## ACTIONS TO TAKE
• a. Decide whether each statement agrees with the passage on learning Mandarin, answering yes or no and quoting the words of the passage that decide it. (i) Learning local dialects can be useful when bargaining. (ii) The most important part of learning Mandarin is mastering local accents. (iii) The smile and nod may improve Mandarin listening skills over time.
• b. Transcribe the passage on learning Mandarin from "Learning to Listen" up to and including "some scary situations.".

═════ SOURCE TEXT

Learning local dialects can be a useful skill when bargaining, but to avoid letting local accents affect your standard Mandarin, you can make sure you are not led astray by certain pronunciations.
Don't put your foot in it!
7. Effective Communication
You have just been congratulated by your teacher or language coach on some particularly tricky Chinese phrases that you have just learnt and are feeling on top of the world. Only five minutes later you try to order a pizza in your best Chinese accent and your world comes crashing down - I don't understand English comes the deafening reply.
“我不会英语” (Wǒ bù huì yīngyǔ)
I cannot speak English
“听不懂，听不懂” (Tīng bù dǒng, tīng bù dǒng)
I don't understand, I don't understand
It seems like no matter how long you have been learning Mandarin, there will always be someone out there who is not able to understand you. Just put it down to differences in local accents and try not to get too disheartened. The most important part of learning and communicating in Mandarin is feeling confident enough to practice with native Chinese speakers.
Learning to Listen
8. Learning Chinese Aurally
Misunderstandings due to poor aural Mandarin skills are arguably one of the biggest tribulations of learning Chinese.
One of the most common fall-backs in situations where your aural Mandarin skills have been stretched to the limit is the trusty old smile and nod.
This technique may help to improve your Mandarin listening skills over time, but be warned, it comes at a price! Not knowing what is going on or what you have unknowingly agreed to can lead to some scary situations.

══════════
═════ DATASET EXTRACT

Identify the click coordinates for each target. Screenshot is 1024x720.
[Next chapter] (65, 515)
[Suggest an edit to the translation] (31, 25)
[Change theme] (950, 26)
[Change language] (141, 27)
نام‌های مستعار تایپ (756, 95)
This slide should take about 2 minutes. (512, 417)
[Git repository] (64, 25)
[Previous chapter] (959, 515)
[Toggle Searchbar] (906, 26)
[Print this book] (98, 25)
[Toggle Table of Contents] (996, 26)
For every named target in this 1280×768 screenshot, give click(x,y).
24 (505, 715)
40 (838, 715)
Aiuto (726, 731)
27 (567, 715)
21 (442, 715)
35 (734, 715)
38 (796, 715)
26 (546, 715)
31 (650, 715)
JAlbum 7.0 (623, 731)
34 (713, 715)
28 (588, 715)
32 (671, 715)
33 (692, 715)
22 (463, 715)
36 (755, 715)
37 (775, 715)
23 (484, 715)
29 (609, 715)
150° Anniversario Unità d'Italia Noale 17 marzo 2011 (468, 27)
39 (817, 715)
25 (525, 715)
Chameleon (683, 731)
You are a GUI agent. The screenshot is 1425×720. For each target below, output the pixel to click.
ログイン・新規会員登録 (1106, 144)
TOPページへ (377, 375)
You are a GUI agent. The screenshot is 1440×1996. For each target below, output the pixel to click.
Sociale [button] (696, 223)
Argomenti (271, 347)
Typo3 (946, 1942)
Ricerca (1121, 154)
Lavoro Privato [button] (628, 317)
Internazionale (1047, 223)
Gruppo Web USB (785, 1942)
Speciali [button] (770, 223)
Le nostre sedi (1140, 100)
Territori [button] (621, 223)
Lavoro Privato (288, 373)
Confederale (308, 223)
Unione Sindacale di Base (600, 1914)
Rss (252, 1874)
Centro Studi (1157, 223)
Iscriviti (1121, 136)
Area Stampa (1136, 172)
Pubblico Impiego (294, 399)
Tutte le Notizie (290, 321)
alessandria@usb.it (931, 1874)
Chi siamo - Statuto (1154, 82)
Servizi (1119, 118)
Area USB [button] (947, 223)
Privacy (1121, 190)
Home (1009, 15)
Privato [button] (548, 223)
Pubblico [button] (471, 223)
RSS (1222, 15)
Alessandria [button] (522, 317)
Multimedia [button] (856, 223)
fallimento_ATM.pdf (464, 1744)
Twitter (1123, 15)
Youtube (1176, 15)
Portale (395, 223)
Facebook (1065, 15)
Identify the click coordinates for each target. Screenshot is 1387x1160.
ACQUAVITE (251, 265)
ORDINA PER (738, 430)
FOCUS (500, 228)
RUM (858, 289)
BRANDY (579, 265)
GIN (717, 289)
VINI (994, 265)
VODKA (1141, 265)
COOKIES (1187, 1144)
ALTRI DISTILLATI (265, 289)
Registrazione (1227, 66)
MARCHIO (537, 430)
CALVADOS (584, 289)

══════════

## ANSWER SET
• a.
(i) Yes: "Learning local dialects can be a useful skill when bargaining"
(ii) No: "The most important part of learning and communicating in Mandarin is feeling confident enough to practice with native Chinese speakers."
(iii) Yes: "This technique may help to improve your Mandarin listening skills over time"

• b.
Learning to Listen
8. Learning Chinese Aurally
Misunderstandings due to poor aural Mandarin skills are arguably one of the biggest tribulations of learning Chinese.
One of the most common fall-backs in situations where your aural Mandarin skills have been stretched to the limit is the trusty old smile and nod.
This technique may help to improve your Mandarin listening skills over time, but be warned, it comes at a price! Not knowing what is going on or what you have unknowingly agreed to can lead to some scary situations.